La Administración de Seguridad en el Transporte (TSA) revirtió este domingo su decisión de suspender el servicio PreCheck, afirmando que permanecerá operativo a pesar de una declaración previa de la secretaria de Seguridad Nacional, Kristi Noem.
“En este momento, TSA PreCheck sigue operativo sin cambios para el público viajero”, declaró un portavoz de la TSA al diario The Post.
“A medida que surjan limitaciones de personal, la TSA evaluará caso por caso y ajustará las operaciones en consecuencia”, agregó el vocero. “Los acompañamientos de cortesía, como los destinados a miembros del Congreso, han sido suspendidos para que los oficiales puedan concentrarse en la misión de asegurar los cielos de Estados Unidos”.
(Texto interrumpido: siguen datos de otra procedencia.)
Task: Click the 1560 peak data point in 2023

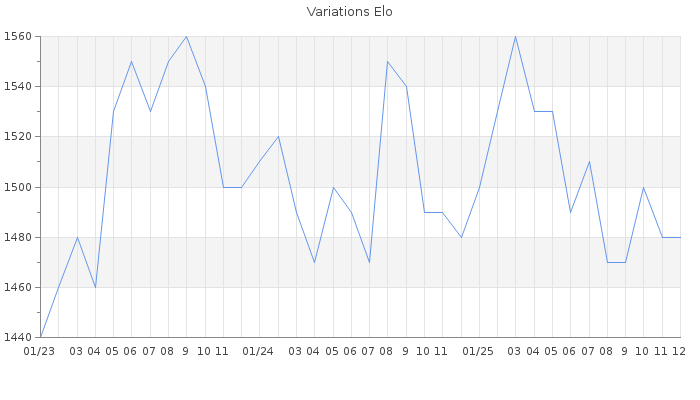Action: 186,36
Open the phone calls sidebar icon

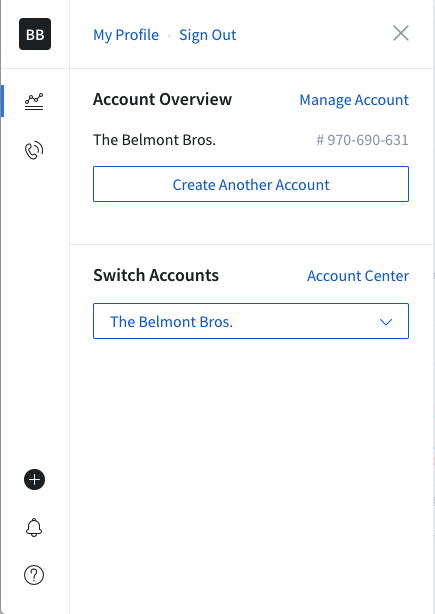click(x=34, y=150)
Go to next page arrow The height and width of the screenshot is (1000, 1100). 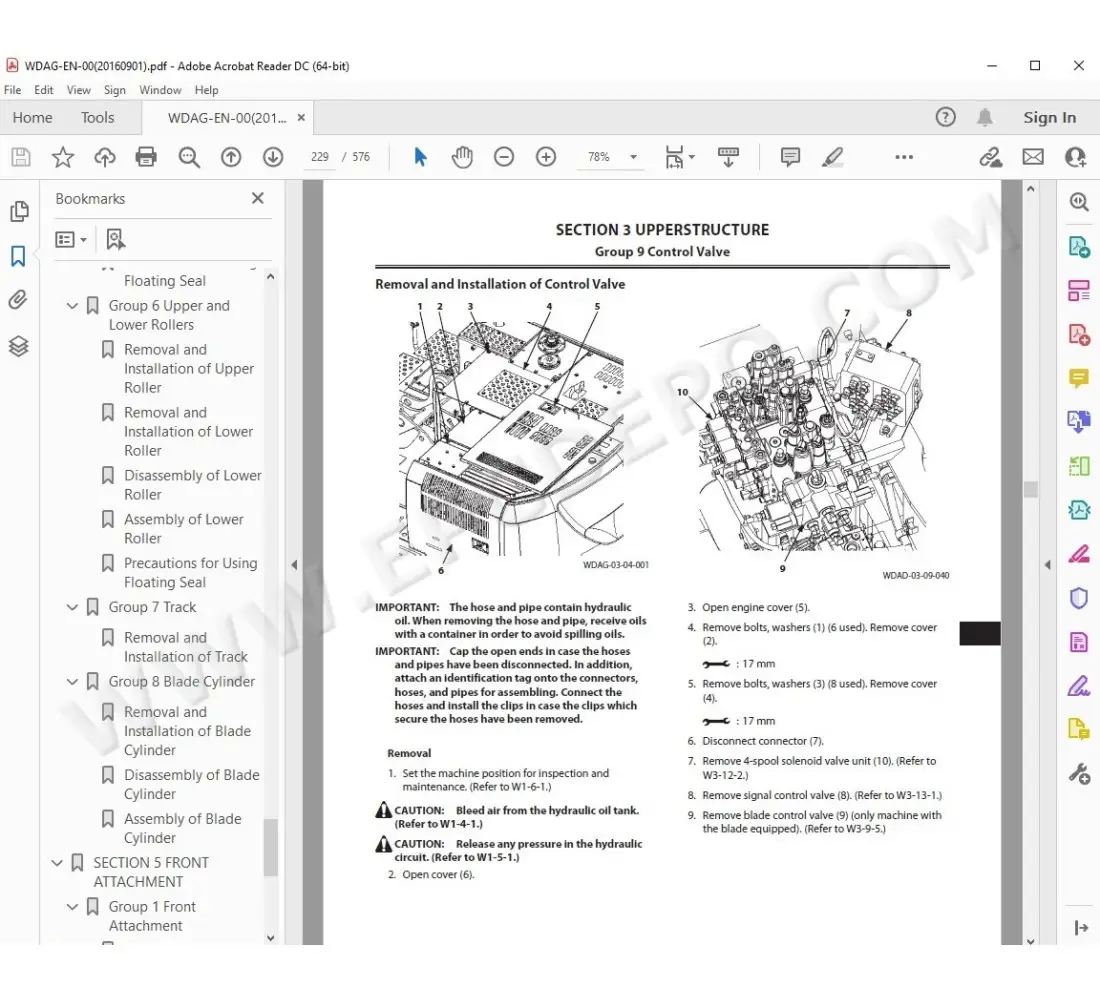pyautogui.click(x=273, y=157)
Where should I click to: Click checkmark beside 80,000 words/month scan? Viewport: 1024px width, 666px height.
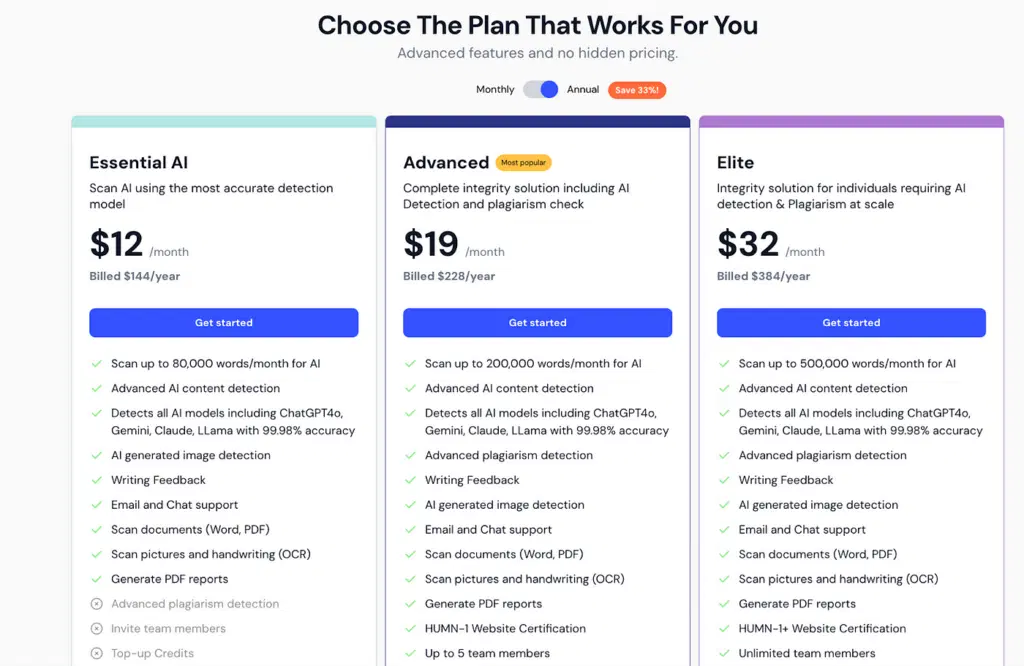(97, 364)
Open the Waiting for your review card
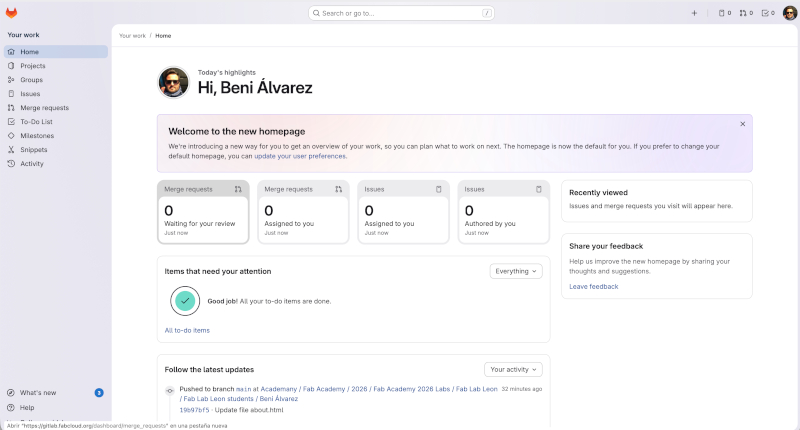 click(x=203, y=212)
El Departamento de Seguridad Nacional (DHS) había anunciado previamente que suspendería temporalmente los carriles de TSA PreCheck® y el servicio Global Entry de la Oficina de Aduanas y Protección Fronteriza (CBP), debido al cierre parcial del gobierno federal.
TSA PreCheck es un servicio de pago que permite a los viajeros frecuentes acceder a un proceso de revisión expedito en los aeropuertos, con beneficios como mantener sus computadoras portátiles en las maletas de facturación. El servicio tiene un costo aproximado de 85 dólares.
El DHS ha estado operando de forma parcial desde el 14 de febrero debido a un lapso en la asignación de fondos por parte del Congreso, causado por un estancamiento en las negociaciones sobre las demandas demócratas de reformas exhaustivas a la política de aplicación de leyes migratorias.
The Post contactó al DHS para obtener comentarios sobre esta reversión y para aclarar si el servicio Global Entry también continuará operando.